EXCERTO DO TEXTO

════════════════

# Marcante



## Ancia

Olá,

Gostava de saber como posso traduzir para o espanhol "marcante". Li no dicionario que significo o mesmo que "distinto"... mas acho que nao é exactamente isso. Podem ajudar-me? O contexto é o seguinte: 
a)Y Robert Smithson no ha sido marcante


----------



## Waldoli

Olá, penso que "evidente" dá um significado melhor.


----------



## Ancia

Olá, muito obrigado.

Mas eu acho que nao é esse eo significado que posso escontrar en muitos,  muitos exemplos de internet. Por exemplo: cuál foi o momento mais marcante na tua vida?"


----------



## Vanda

Marcante nesses contexto que você mencionou tem o significado de:
1- Que marca; que assinala; que distingue:  
 2. Que deixa marca; que sobressai, se evidencia
(Aurélio)

Qual o momento mais marcante na tua vida?
Qual foi o momento mais importante/ que deixou marcas na tua vida?


----------



## Outsider

Importante, relevante, destacado...


----------



## Ancia

fogo! 

Muito obrigado!


----------



## Naticruz

Ancia said:


> fogo!
> 
> Muito obrigado!


Creo que puedes utilizar el término español «sobresaliente»
Mejores saludos


----------



## Mangato

Marcante não é uma palavra de uso comum, e não aparece no DRAE, mas acho que podería significar _*determinante*,_ que marca uma etapa ou uma diferença  fundamental.

════════════════

EXTRATO DE DADOS
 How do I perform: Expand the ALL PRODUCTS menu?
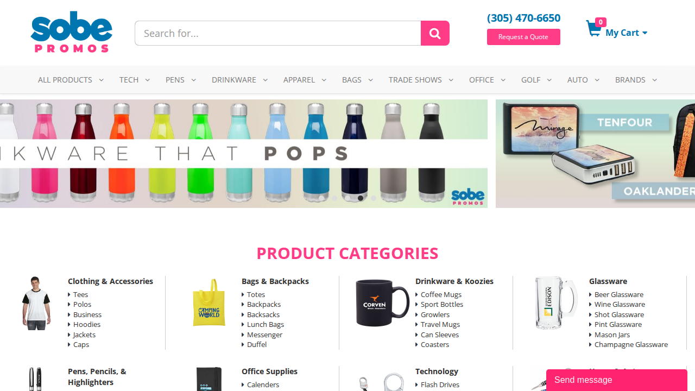[x=71, y=80]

════════════════

TAREFAS A REALIZAR
**a.** Reescreva em forma de lista, de modo mais breve, o parágrafo do excerto sobre a palavra «marcante» que começa por «Marcante não é uma palavra de uso comum», conservando os factos principais.
**b.** No excerto sobre a palavra «marcante», que termo espanhol sugere Naticruz?
**c.** Retome o excerto sobre a palavra «marcante» a partir do ponto em que termina.
As linhas não desempenham qualquer papel neste trabalho.

RESPOSTAS ESCRITAS
**a.**
- «Marcante» não é uma palavra de uso comum.
- Não aparece no DRAE.
- Poderia significar «determinante», isto é, que marca uma etapa ou uma diferença fundamental.

**b.** Naticruz sugere o termo «sobresaliente».

**c.**
_Freud fue determinante en  psiquiatría moderna_


----------



## Ancia

Muito obrigado!!


----------



## Tomby

Alguns sinónimos espanhóis de "marcante": _significante, importante, lúcido, descollante, relevante, ilustre, conocido, afamado, célebre, preponderante, señalado, notorio, eminente, etc._

Exemplos: 
"Y Robert Smithson no ha sido marcante", eu diria: "_Y Robert Smithson no ha destacado (no ha sido relevante)_".

"cuál foi o momento mais marcante na tua vida?", eu diria: "_¿Cuál fue el momento más destacado (importante, relevante, célebre, etc.) de tu vida?_".

Espero ter ajudado.


----------



## Claudia Bocchio

Oi, amigos!
Alguén pode explicar o significado desta palavra: "MARCANTES" em
... "ás margens do rio Amazonas tem muito verde, muitas paisagens marcantes" 
Obrigada pela ajuda!


----------



## willy2008

Claudia Bocchio said:


> Oi, amigos!
> Alguén pode explicar o significado desta palavra: "MARCANTES" em
> ... "ás margens do rio Amazonas tem muito verde, muitas paisagens marcantes"
> Obrigada pela ajuda!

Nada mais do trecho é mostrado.